Your task: All entries below must be reproduced without a single change.

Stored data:
★ ★ ★
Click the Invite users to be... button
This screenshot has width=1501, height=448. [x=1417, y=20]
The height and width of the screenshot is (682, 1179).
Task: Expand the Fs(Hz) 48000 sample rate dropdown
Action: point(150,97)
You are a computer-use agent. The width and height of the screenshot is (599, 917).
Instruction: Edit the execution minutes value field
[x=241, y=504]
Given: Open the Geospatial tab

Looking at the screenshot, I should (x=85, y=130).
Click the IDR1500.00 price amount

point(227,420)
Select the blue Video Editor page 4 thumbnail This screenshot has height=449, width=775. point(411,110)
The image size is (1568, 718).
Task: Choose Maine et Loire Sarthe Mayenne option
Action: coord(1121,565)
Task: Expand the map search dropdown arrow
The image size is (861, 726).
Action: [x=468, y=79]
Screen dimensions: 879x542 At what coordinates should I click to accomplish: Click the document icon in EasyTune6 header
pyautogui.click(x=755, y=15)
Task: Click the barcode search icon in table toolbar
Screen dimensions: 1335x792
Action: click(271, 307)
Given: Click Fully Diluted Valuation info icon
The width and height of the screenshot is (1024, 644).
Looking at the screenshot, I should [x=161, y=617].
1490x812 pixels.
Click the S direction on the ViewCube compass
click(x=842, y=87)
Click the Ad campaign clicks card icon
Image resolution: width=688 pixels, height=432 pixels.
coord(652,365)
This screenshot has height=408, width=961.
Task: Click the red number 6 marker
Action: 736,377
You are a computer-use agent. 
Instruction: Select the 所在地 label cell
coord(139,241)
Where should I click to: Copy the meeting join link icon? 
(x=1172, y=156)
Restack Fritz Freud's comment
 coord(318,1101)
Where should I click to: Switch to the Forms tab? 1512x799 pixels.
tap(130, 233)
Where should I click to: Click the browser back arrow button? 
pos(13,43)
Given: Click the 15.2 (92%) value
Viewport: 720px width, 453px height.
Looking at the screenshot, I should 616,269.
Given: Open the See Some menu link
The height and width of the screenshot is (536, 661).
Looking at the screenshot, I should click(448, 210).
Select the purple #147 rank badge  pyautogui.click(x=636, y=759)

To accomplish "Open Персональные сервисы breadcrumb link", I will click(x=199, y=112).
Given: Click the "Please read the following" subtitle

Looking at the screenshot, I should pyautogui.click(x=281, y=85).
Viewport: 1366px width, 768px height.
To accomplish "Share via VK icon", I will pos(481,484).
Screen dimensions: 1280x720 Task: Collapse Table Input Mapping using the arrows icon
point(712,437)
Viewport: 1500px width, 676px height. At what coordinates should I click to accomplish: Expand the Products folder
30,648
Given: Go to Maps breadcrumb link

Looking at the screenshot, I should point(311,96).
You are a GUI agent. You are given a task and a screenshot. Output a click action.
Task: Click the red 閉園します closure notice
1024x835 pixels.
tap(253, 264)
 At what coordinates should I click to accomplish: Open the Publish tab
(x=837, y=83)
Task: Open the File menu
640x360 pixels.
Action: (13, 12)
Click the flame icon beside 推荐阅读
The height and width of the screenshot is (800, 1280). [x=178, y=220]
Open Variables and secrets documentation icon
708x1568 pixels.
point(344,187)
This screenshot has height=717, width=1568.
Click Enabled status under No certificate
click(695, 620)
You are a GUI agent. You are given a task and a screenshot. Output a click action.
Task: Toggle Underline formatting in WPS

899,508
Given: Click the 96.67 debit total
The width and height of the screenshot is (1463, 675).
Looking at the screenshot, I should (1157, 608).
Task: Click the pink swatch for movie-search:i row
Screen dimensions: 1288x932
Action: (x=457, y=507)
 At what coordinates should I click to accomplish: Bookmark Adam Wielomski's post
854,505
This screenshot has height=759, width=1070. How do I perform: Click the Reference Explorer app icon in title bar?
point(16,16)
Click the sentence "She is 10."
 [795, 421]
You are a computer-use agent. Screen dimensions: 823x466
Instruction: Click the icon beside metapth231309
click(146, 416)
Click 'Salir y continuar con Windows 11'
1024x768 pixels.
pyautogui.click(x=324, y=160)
★ ★ ★
Solution for this problem:
Click the Invite users to be... button
This screenshot has width=1501, height=448. [x=1417, y=20]
The height and width of the screenshot is (682, 1179).
Task: Expand the Fs(Hz) 48000 sample rate dropdown
Action: point(150,97)
You are a computer-use agent. The width and height of the screenshot is (599, 917).
Instruction: Edit the execution minutes value field
[x=241, y=504]
Given: Open the Geospatial tab

Looking at the screenshot, I should (x=85, y=130).
Click the IDR1500.00 price amount

point(227,420)
Select the blue Video Editor page 4 thumbnail This screenshot has height=449, width=775. point(411,110)
The image size is (1568, 718).
Task: Choose Maine et Loire Sarthe Mayenne option
Action: coord(1121,565)
Task: Expand the map search dropdown arrow
The image size is (861, 726).
Action: [x=468, y=79]
Screen dimensions: 879x542 At what coordinates should I click to accomplish: Click the document icon in EasyTune6 header
pyautogui.click(x=755, y=15)
Task: Click the barcode search icon in table toolbar
Screen dimensions: 1335x792
Action: click(271, 307)
Given: Click Fully Diluted Valuation info icon
The width and height of the screenshot is (1024, 644).
Looking at the screenshot, I should [x=161, y=617].
1490x812 pixels.
Click the S direction on the ViewCube compass
click(x=842, y=87)
Click the Ad campaign clicks card icon
Image resolution: width=688 pixels, height=432 pixels.
coord(652,365)
This screenshot has height=408, width=961.
Task: Click the red number 6 marker
Action: 736,377
You are a computer-use agent. 
Instruction: Select the 所在地 label cell
coord(139,241)
Where should I click to: Copy the meeting join link icon? 
(x=1172, y=156)
Restack Fritz Freud's comment
 coord(318,1101)
Where should I click to: Switch to the Forms tab? 1512x799 pixels.
tap(130, 233)
Where should I click to: Click the browser back arrow button? 
pos(13,43)
Given: Click the 15.2 (92%) value
Viewport: 720px width, 453px height.
Looking at the screenshot, I should 616,269.
Given: Open the See Some menu link
The height and width of the screenshot is (536, 661).
Looking at the screenshot, I should click(448, 210).
Select the purple #147 rank badge  pyautogui.click(x=636, y=759)

To accomplish "Open Персональные сервисы breadcrumb link", I will click(x=199, y=112).
Given: Click the "Please read the following" subtitle

Looking at the screenshot, I should pyautogui.click(x=281, y=85).
Viewport: 1366px width, 768px height.
To accomplish "Share via VK icon", I will pos(481,484).
Screen dimensions: 1280x720 Task: Collapse Table Input Mapping using the arrows icon
point(712,437)
Viewport: 1500px width, 676px height. At what coordinates should I click to accomplish: Expand the Products folder
30,648
Given: Go to Maps breadcrumb link

Looking at the screenshot, I should point(311,96).
You are a GUI agent. You are given a task and a screenshot. Output a click action.
Task: Click the red 閉園します closure notice
1024x835 pixels.
tap(253, 264)
 At what coordinates should I click to accomplish: Open the Publish tab
(x=837, y=83)
Task: Open the File menu
640x360 pixels.
Action: (13, 12)
Click the flame icon beside 推荐阅读
The height and width of the screenshot is (800, 1280). [x=178, y=220]
Open Variables and secrets documentation icon
708x1568 pixels.
point(344,187)
This screenshot has height=717, width=1568.
Click Enabled status under No certificate
click(695, 620)
You are a GUI agent. You are given a task and a screenshot. Output a click action.
Task: Toggle Underline formatting in WPS

899,508
Given: Click the 96.67 debit total
The width and height of the screenshot is (1463, 675).
Looking at the screenshot, I should (1157, 608).
Task: Click the pink swatch for movie-search:i row
Screen dimensions: 1288x932
Action: (x=457, y=507)
 At what coordinates should I click to accomplish: Bookmark Adam Wielomski's post
854,505
This screenshot has height=759, width=1070. How do I perform: Click the Reference Explorer app icon in title bar?
point(16,16)
Click the sentence "She is 10."
 [795, 421]
You are a computer-use agent. Screen dimensions: 823x466
Instruction: Click the icon beside metapth231309
click(146, 416)
Click 'Salir y continuar con Windows 11'
1024x768 pixels.
pyautogui.click(x=324, y=160)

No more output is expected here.